Rezension

Etwas ziellos, doch wunderbar berührend

Gegen alle Regeln - Ariel Levy

Gegen alle Regeln
von Ariel Levy

Bewertet mit 4 Sternen

„Als ich aus der Mongolei zurückkam, war ich so traurig, dass mir das Atmen schwerfiel.“ (S. 126)

Zusammenfassung. Ariel hat alles, was sie will: Eine liebevolle Ehe, einen guten Job und dann ist sie auch noch schwanger. Doch als sie auf ihrer letzten großen Reise das Kind verliert, bricht plötzlich alles über ihr zusammen.

Erster Satz. Reden Sie manchmal mit sich selbst?

Cover. Hätte ich mich wegen des Covers für oder gegen dieses Buch entscheiden müssen, dann wäre es sehr wahrscheinlich nichts geworden mit uns. Ich finde, das Cover hat etwas Altmodisches, etwas, das mich denken lässt, dass ich dieses Buch auch im Keller meines Elternhauses hätte finden können, irgendwo unten im Stapel der Bücher meiner Mutter oder meines Vaters. Also nein. Dieses Cover hat mich einfach gar nicht angesprochen.

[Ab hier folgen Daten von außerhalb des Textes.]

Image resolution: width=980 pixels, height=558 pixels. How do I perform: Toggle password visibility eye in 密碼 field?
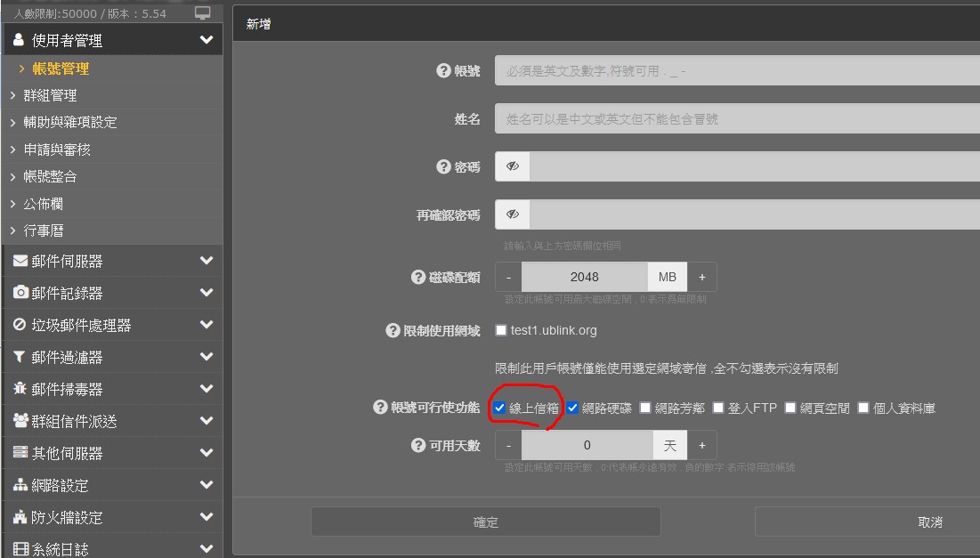(513, 166)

Inhalt. Im Gegensatz zum Inhalt (zunächst). Es brauchte nur bis Seite sieben, bis zum ersten der gleich folgenden Buchzitate, um mich von der Notwendigkeit zu überzeugen, dieses Buch zu lesen. Die Emotion, die dort sprachlich erzeugt wird, hat mir den Atem geraubt und wäre ich an dem Tag etwas näher am Wasser gebaut gewesen, dann hätte meine Contenance nicht lange gehalten.
Ganz so begeisternd, wie ich die ersten Seiten empfunden habe, ging „Gegen alle Regeln“ dann jedoch leider nicht weiter.
Es änderte sich nichts an der sprachlichen Schönheit, doch ich hatte noch lange das Gefühl, dass alles, was wir hier zu lesen bekommen, irgendwie noch Vorgeplänkel ist. Ist es aber nicht. Natürlich, „Gegen alle Regeln“ ist schon laut Titel ein „Memoir über Liebe und Verlust“ und vielleicht gibt es nichts, was ich sagen könnte, das dieses Buch treffender beschreibt. Und trotzdem hätte ich mir gewünscht, ich hätte zwischendurch das Gefühl gehabt, dass diese Erzählung ein Ziel hat.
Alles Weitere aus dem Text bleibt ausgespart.